In August 2009, the program book of the Bard Music Festival contained a commissioned essay by Locke, “Wagner in Paris,” coordinating with a concert of works that Wagner composed, and works that he could have heard during two crucial early years in that city. Locke also contributed a number of essays to From beyond the Stave, the blog that Boydell and Brewer (the UK publisher that distributes University of Rochester Press books beyond the Western hemisphere) publishes about books on music. Locke’s postings are collected at http://frombeyondthestave.blogspot.com/search?q=locke.
At AMS-Philadelphia he will be presenting a paper entitled “Restoring Lost Meanings in Musical Representations of Exotic ‘Others.’” Works he will consider include Petrouchka, Daphnis et Chloë, “Laideronnette, Empress of the Pagodas” (from Ravel’s Mother Goose Suite), and an undying (unkillable?) pops-orchestra favorite: Alfred Ketèlbey’s In a Persian Market.

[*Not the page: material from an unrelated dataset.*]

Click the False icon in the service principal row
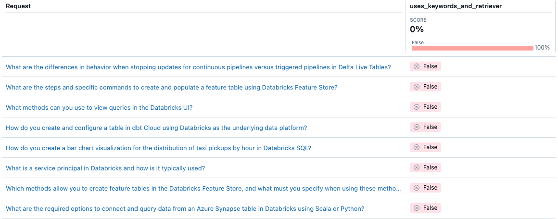 click(x=417, y=167)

Locke remains the very active editor of music books published by the University of Rochester Press. Among the dozen or so titles that have appeared in the past year or so are a festschrift for Charles Rosen (Variations on the Canon); a book by Michiel Schuijer on the systematization of music theory by Allen Forte, Milton Babbitt, and others; Composing for Japanese Instruments (by world-renowned composer Minoru Miki); a 600-page study by John Koegel of German-language operetta and musical comedy in New York City ca. 1900; and books on such varied figures as Richard Wagner (his relationship to the city of Venice), Edmond de Polignac (who was an early explorer of octatonicism), music theorist August Halm, composer/painter/astrologer Dane Rudhyar, and a major Swiss composer of art song and opera: Othmar Schoeck.